Ask Hohlbein, an architect and executive director of Facing Homelessness, and he will share stories of the time Ann brought a Christmas wreath to his office because she thought they needed one. He will smile recalling when she jumped in a canal to rescue a friend's bike from sinking to the bottom. He will remind you that Ann went to court - knowing she'd be dragged to jail on an outstanding warrant - just to vouch for a friend.
So it's understandable that Hohlbein and others were thrilled when Zachariasen found housing at The Nyer Urness, a facility for homeless and vulnerable adults, last November. She had begun moving into her apartment in her native Ballard.
"[Friends] were so profoundly happy for her," Hohlbein says.
And then he makes a face.
Zachariasen would be found dead a few days later, wrapped in a carpet and shoved into a shopping cart, abandoned on a cold, dark street in the early hours of a Thursday morning.
A worker at an upholstery store on 46th Street Northwest arrived at his office around 5:45 am November 19th and saw the cart full of debris, detectives say. "He believe it had been left by transients," they wrote. When he moved it, Zachariasen's body fell to the ground, her signature purple hair noted by responding officers. A hypodermic needle was also recovered by a CSI team.

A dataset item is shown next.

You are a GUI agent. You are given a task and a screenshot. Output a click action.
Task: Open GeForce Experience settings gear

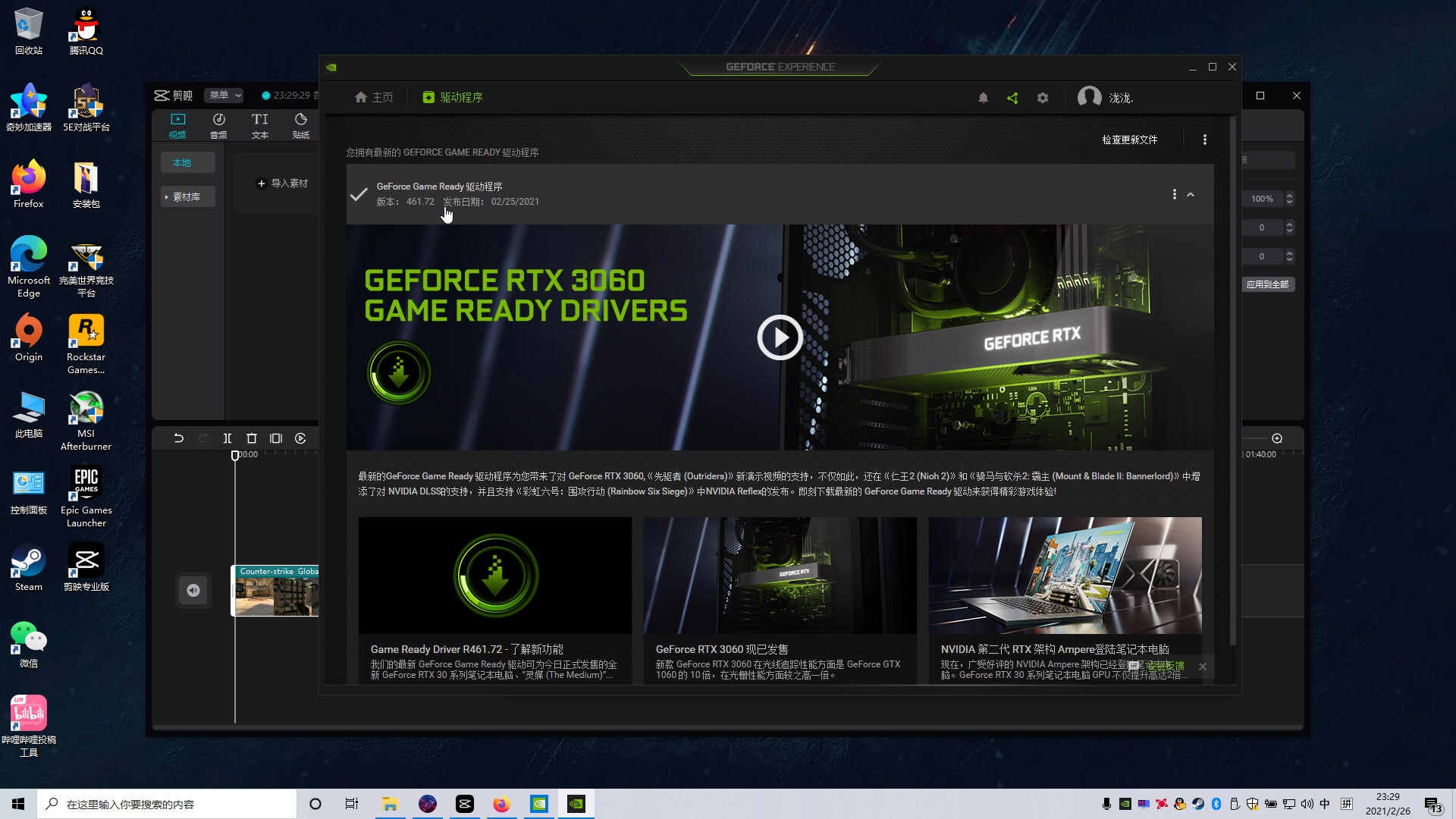pos(1043,98)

It would take weeks for detectives to piece together what happened. A nearby business captured video of two men pushing what looked like the cart about 90 minutes before it was found. They were moving from the Ballard Bridge toward the upholstery shop.
Police pulled phone records, and interviewed the people on them. They eventually identified two men. One said he found Ann's body outside his RV and that she had been there "for over a day." He enlisted the help of a second man to move the body, "concerned Zachariasen's overdose would draw attention to narcotics activity at their motorhome."

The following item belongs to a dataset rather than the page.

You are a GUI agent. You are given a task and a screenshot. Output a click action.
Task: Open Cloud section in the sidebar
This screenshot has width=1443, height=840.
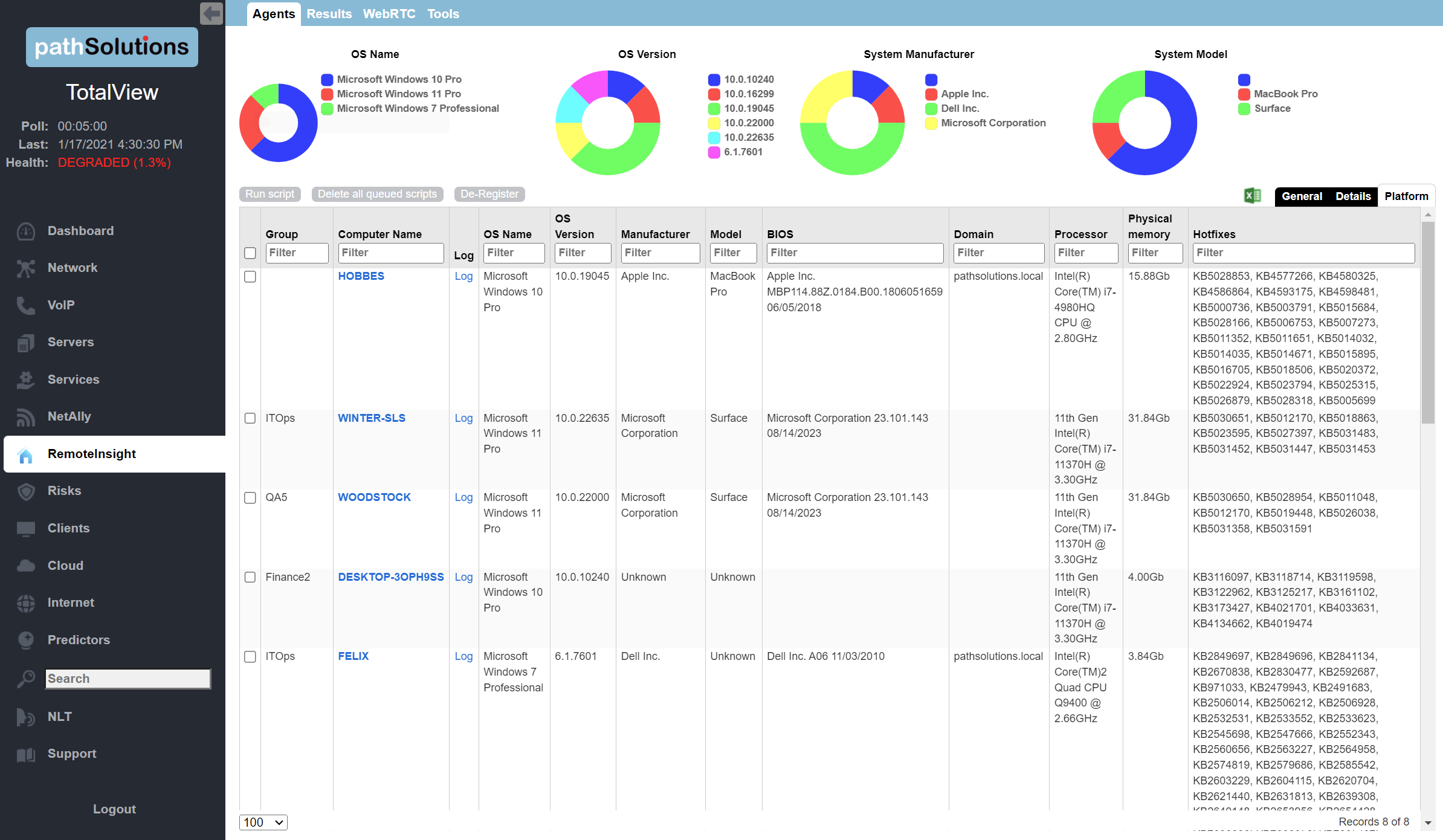65,566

They denied giving her drugs.
On Wednesday, prosecutors charged Michael Tarp, 56, and Michael Kircher, 33, with "unlawful disposal of human remains" and for failing to notify the coroner.
"The failure to act, the failure of people to call 911, or to dump somebody's body -- it happens on a fairly regular basis," said King County Sheriff John Urquhart. "There is an epidemic of heroin like we've never seen before, and Seattle is certainly not immune to that."
Urquhart - like others - bring up Washington's "Good Samaritan law," passed in 2010. It provides immunity from criminal drug possession charges for someone calling 911 to report an overdose.
"That point in time is critical," said Brad Finegood, Drug and Alcohol Treatment and Prevention Coordinator for King County. "If you do not act in that key point in time when somebody is in active overdose, they can and often will die."
Finegood also points to the availability of "overdose aid kits," which contain an antidote to overdose death and are available at a number of local pharmacies. The law mandates that they be available to anyone -- no prescription needed.
"This absolutely can save a life," said Josh Akers, a pharmacy manager for Kelley-Ross Pharmacy. "Concerned parents, concerned family members, concerned friends -- they may come across somebody who's overdosed and they want to be able to respond and to help."
The First Hill pharmacy has dispensed about 100 kits, which contain the antidote Naloxone, since August of 2012, Akers said. They know of 12 that have saved lives.
No one knows if either measure could have saved Ann Zachariasen. At the very least, friends say, she deserved something better.
"Certainly Ann deserves much more than that," Hohlbein says. "She deserves all the beauty and the kindness she put into the world."